Why fresh contexts per role

Every role invocation is a fresh claude subprocess with no shared in-memory state. The role re-reads SPEC, contract, features, and its own identity file every time.

The case for shared context (what we don’t do)

A long-running agent that maintains a conversation across iterations has theoretical advantages:

It remembers what it just tried.
It can reuse intermediate computation.
It doesn’t re-read the same files.

In practice, every long-running agent we’ve measured drifts. Hour-1 instructions lose weight against hour-3 code. The agent starts agreeing with its own bad decisions because they’re already in its context.

The case for fresh contexts (what we do)

No drift. Every invocation reads the canonical state from disk.
Reproducibility. Same files in → same output (modulo model nondeterminism).
Debug-ability. A failed invocation can be replayed with the exact prompt it saw.
Per-role specialisation. Each role can have a tightly-scoped prompt without dragging in irrelevant history.

The cost question

A naive read of “fresh context” is “you pay full prompt tokens every iteration.” Anthropic’s prompt cache changes the math: when the per-role prompt prefix is stable, only the runtime context (~1KB) is fresh-billed.

In our live missions we measured 99.94% cache hit rate (180M cache_read vs 106K fresh input over a 5-iteration mission). The cost of “fresh” was effectively zero.
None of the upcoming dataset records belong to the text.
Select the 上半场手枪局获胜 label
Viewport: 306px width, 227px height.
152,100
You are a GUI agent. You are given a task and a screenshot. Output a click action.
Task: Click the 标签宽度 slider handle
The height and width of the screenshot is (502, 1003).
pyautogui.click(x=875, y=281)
The trick is making the per-role prompt prefix stable:

<role.md, never changes mid-mission>
+ <identity/role.md, append-only and slow-changing>
+ <memory/summary.md, stable for ~5 iterations between curator runs>
+ <runtime context, the only fresh-billed bit>

If we mutated identity or summary every iteration, we’d lose the cache. The curator only writes when it has something durable to add.

Tradeoffs we accept

No conversational repair. A role can’t say “you didn’t understand, try again.” It produces output, exits, and the next iteration starts clean. We replace this with the orchestrator’s decision verbs (NEXT_WORKER is “try again with fresh eyes”).
More tokens per turn. Even cached, we pay cache-read fees. Cheaper than fresh-input but not zero.
Disk I/O. Every role reads dozens of files at startup. Negligible compared to LLM latency.

Inspiration

Pattern is most explicit in GSD (Get Shit Done) which uses per-phase orchestrators that explicitly hand off to fresh orchestrators rather than continue. We do the same per-role, every iteration.